London on Film

Although I most definitely call Malta my home these days and indeed hope to for some while yet, I will always consider myself to be a Londoner. I am in the enviable position of being able to spend time between the two places I love, and now, I am more aware than ever just how lucky I have been in that respect. However, recently I have not been able to travel back to my home town, for all sorts of reasons, and it got me thinking. Why not pop on a few of my favourite London based films to quench my thirst. Marvellous.

Like any capital city, London is multi-faceted. Some parts sparkle like the Queen’s jewels, other parts can feel like you’ve stepped back in time and found yourself in an unwritten Dickens novel. And more often than not, those two extremes can take place on the same night, trust me. This is not a list of my favourite London based films, just films I think show a side of London rarely seen on screen. Not all of London resembles Notting Hill, take it from me.

About A Boy

Apart from the wonder of seeing Hugh Grant cast against type, and introducing the world to the incredible talents of Nicholas Hoult, About a Boy always feels very ‘real’ to me as a film. Ostensibly it’s about a friendship between an outcast young boy and a self-obsessed lazy multimillionaire. At times I am sure we have all felt like the loner at school, who just doesn’t fit in, so nothing outstanding there. But the genius of this film is in the way in which Hugh Grant’s character is fleshed out into something very real and believable. Unfortunately, I have met far too many of his type in London, they pop up everywhere. But About A Boy made me think twice the next time I met a jet-set London playboy, and it made me look at my home town in a different light. It helped me develop empathy for people whom I would have previously dismissed as trust-fund kids wasting their parents’ money, seeing the same city but through different eyes. Which has to be a good thing, no?

Truly, Madly, Deeply

A film about grief that is at times laugh out loud funny gets my vote any time. But what else would you expect if you put Anthony Minghella, Juliet Stevenson and Alan Rickman together? A work of genius in my opinion. Simple story, a woman loses her partner, goes mad with grief, so he comes back to haunt her in her ramshackle flat. Along with some of his new dead friends, you know, to watch old films on the television and to keep warm while she’s at work. Juliet Stevenson puts in the performance of a lifetime, and there is something very ‘London’ about her character that I can’t quite put my finger on. A dear friend of mine lost his partner to AIDS in the nineties, and he once told me that he never feels so alone as when he is surrounded by hoards of people. There is a gentle vulnerability to her that you can so often overlook in strangers in London, that it makes one want to weep. It can be a very tough place to inhabit, and so many lost souls pass by unnoticed. Beautiful and touching. But this film does indeed come with a warning, have a handkerchief nearby, it may come in handy.

**Data extract:**
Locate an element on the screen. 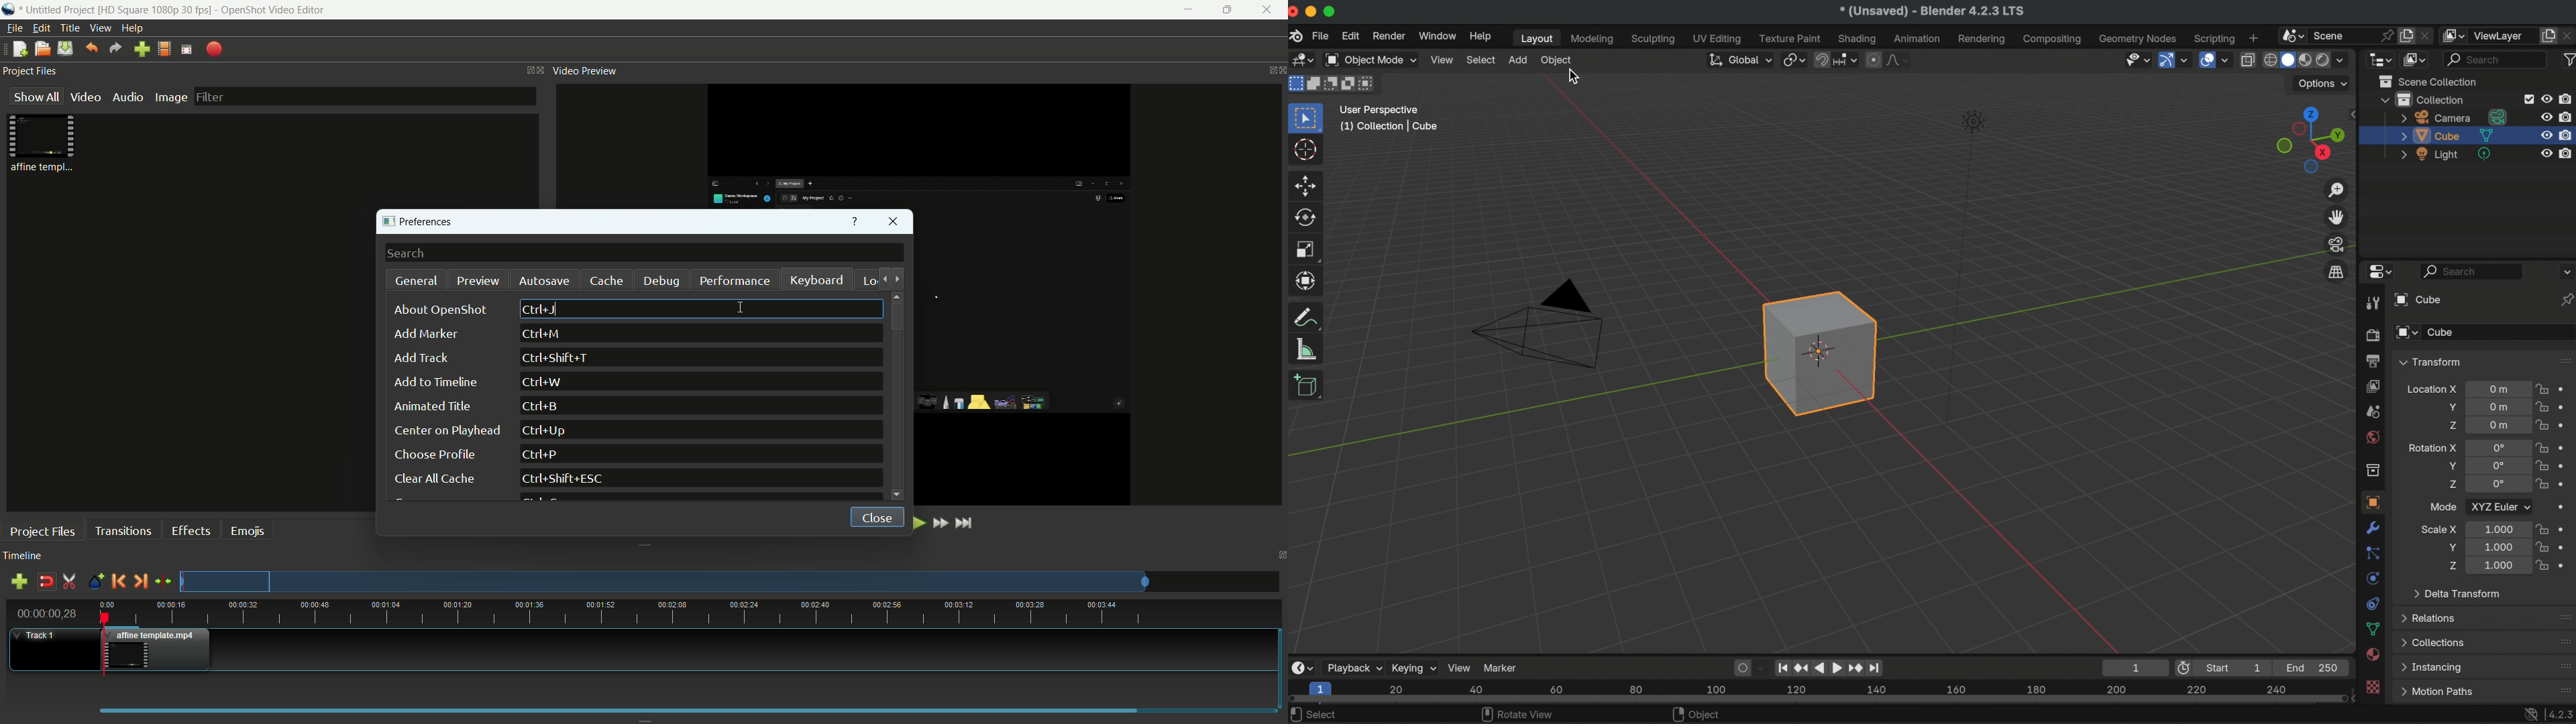 The width and height of the screenshot is (2576, 728). add is located at coordinates (1517, 60).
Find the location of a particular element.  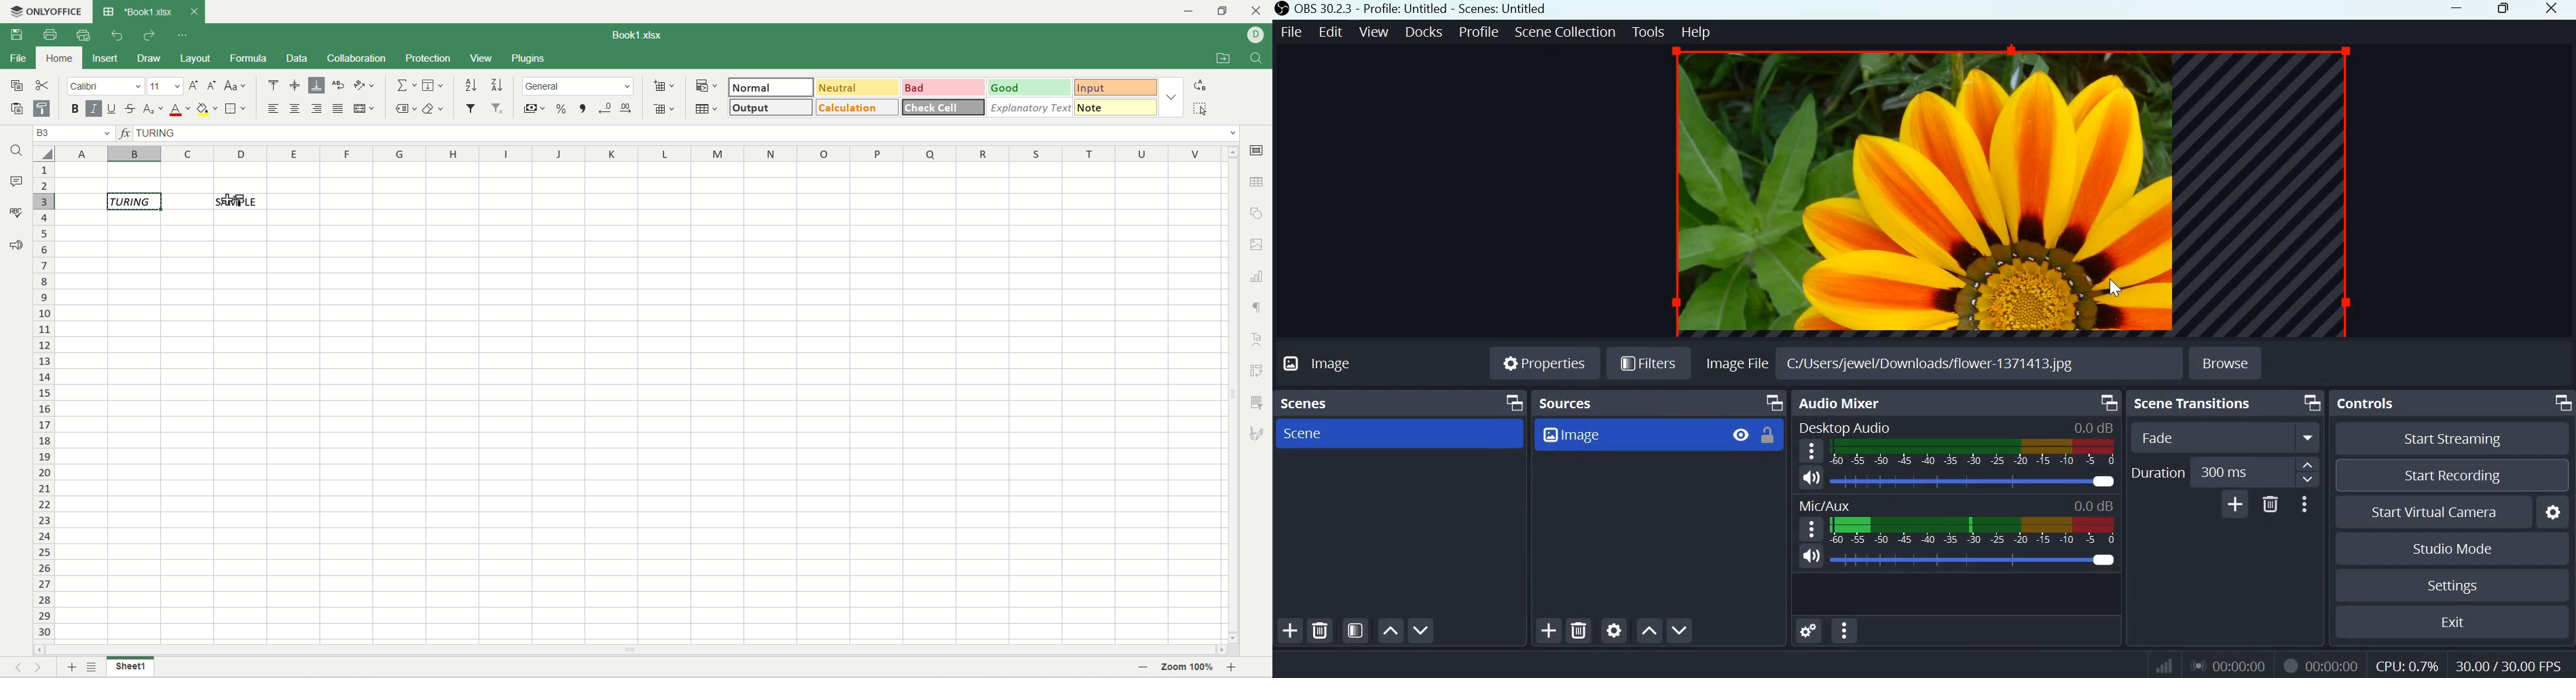

copy style is located at coordinates (45, 109).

**Directions:**
1. According to the passage, which three people come together in Truly, Madly, Deeply?
2. Reproduce everything in the passage from "London on Film" down to "my thirst. Marvellous.".
Rely on the passage alone, not the listing.

**The answers:**
1. Anthony Minghella, Juliet Stevenson and Alan Rickman.

2.
London on Film

Although I most definitely call Malta my home these days and indeed hope to for some while yet, I will always consider myself to be a Londoner. I am in the enviable position of being able to spend time between the two places I love, and now, I am more aware than ever just how lucky I have been in that respect. However, recently I have not been able to travel back to my home town, for all sorts of reasons, and it got me thinking. Why not pop on a few of my favourite London based films to quench my thirst. Marvellous.